Sun, Sep 02, 2018 - Page 7 News List

Quarter of British 14-year-old
girls have self-harmed, report finds

Results from the UK Children’s Survey suggest that tens of thousands of 14-year-old girls are hurting themselves as a result of pressure from school, austerity and gender expectations

By Sarah Marsh and Amanda Boateng  /  The Guardian

Illustration: June Hsu

More than 100,000 children aged 14 in the UK are harming themselves, with one in four girls of that age having deliberately hurt themselves, a report showed.

In figures that show the scale of the mental health crisis affecting young people, the UK Children’s Survey analyzed a poll of 11,000 14-year-olds and found that one-quarter of girls and nearly one in 10 boys had self-harmed in a year.

The charity estimated that 110,000 children aged 14 might be self-harming, including 76,000 girls and 33,000 boys.

Experts have put the behavior down to a combination of pressure from school, austerity and gender expectations.

“It is deeply worrying that so many children are unhappy to the extent that they are self-harming,” Children’s Society chief executive Matthew Reed said. “Worries about how they look are a big issue, especially for girls.”

The charity analyzed figures from the Millennium Cohort Survey, carried out by researchers from University College London, which follows children born in the UK in 2000 and 2001.

The report also included a survey of children aged 10 to 17 and their parents across 2,000 households, which found that the issues of most concern to children were school and their appearance.

Nearly one-quarter (24 percent) said that they heard jokes or comments about other people’s bodies or looks all the time, while more than one-fifth (22 percent) of those in secondary school said that jokes or comments were often made about people’s sexual activity.

Both made girls feel much worse about their appearance and less happy with their life as a whole, but the pattern did not apply to boys.

Mental health campaigner Natasha Devon, who works with young people in schools, said that while the self-harm figures are upsetting, they are not surprising.

“Self-harm at its root is a coping mechanism, like having a glass of wine or smoking a cigarette. These are all self-harming activities. Most people say they started doing it as it felt good,” she said. “They did it in response to not feeling heard or not being able to articulate what was wrong. Over time it is addictive.”

Devon said that 14 is the average age at which most mental health difficulties start.

“There is a spike in [the brain chemical] dopamine [at that age], which makes people more prone to risk-taking, and there are a lot of hormones. It’s a crucial stage in a young person’s neurological development,” she said.

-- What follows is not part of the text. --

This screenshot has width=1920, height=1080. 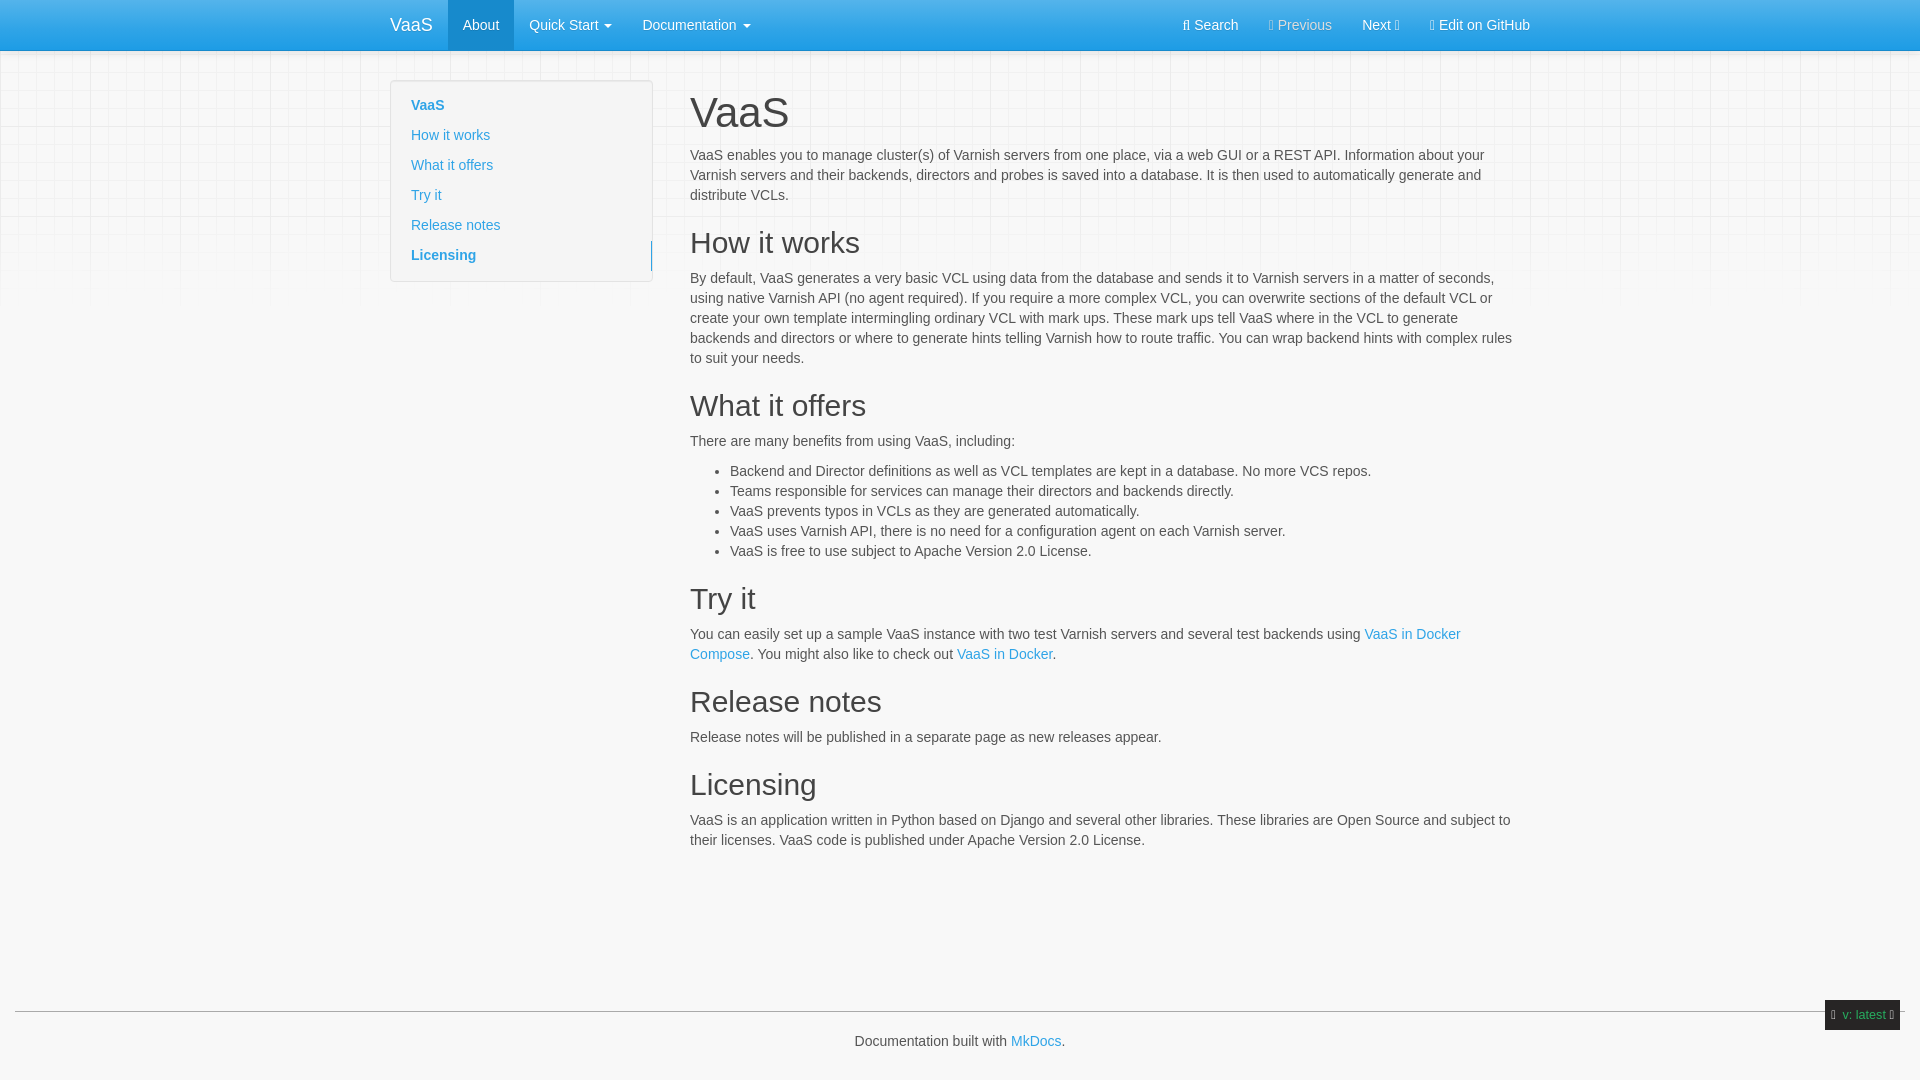 I want to click on Quick Start, so click(x=570, y=24).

Devon put some of the blame on austerity.

“The world is just a more difficult place to navigate,” she said. “You can see a sharp rise in mental health conditions such as anxiety and self-harm since 2010, and that is when austerity began.”

She also blamed a greater emphasis on tests in education.

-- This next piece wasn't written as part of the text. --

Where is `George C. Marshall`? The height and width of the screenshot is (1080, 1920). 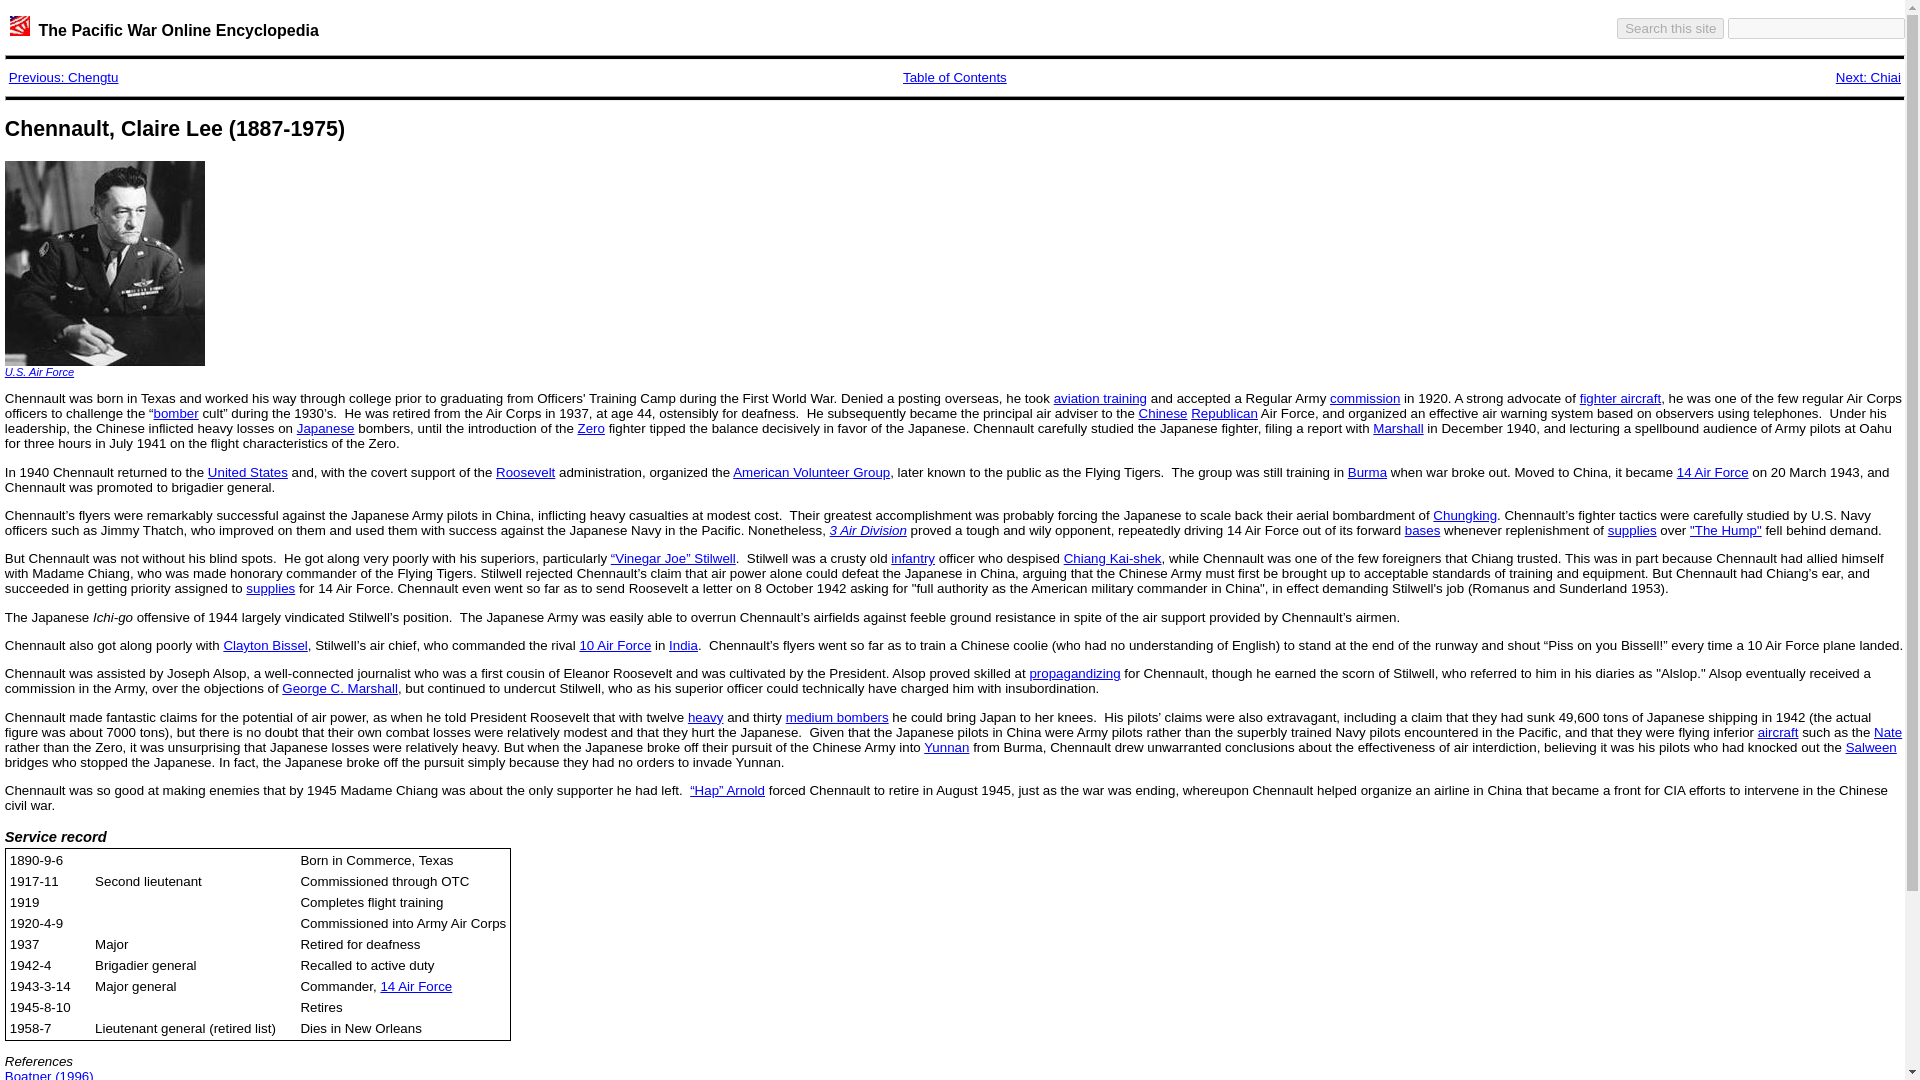
George C. Marshall is located at coordinates (340, 688).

“We lost things such as sport, art and music in school,” she said. “It’s interesting that there is a higher prevalence [of self-harm] among girls. It is to do with the ways girls and boys are socialized — girls are taught anger is unacceptable and boys are taught showing distress is unacceptable.”

The number of girls under the age of 18 being hospitalized in England after self-harming has nearly doubled from 20 years ago, British National Health Service figures show.

There were 13,463 cases last year, compared with 7,327 in 1997. In contrast, the number of admissions for boys who self-harmed rose from 2,236 in 1997 to 2,332 last year.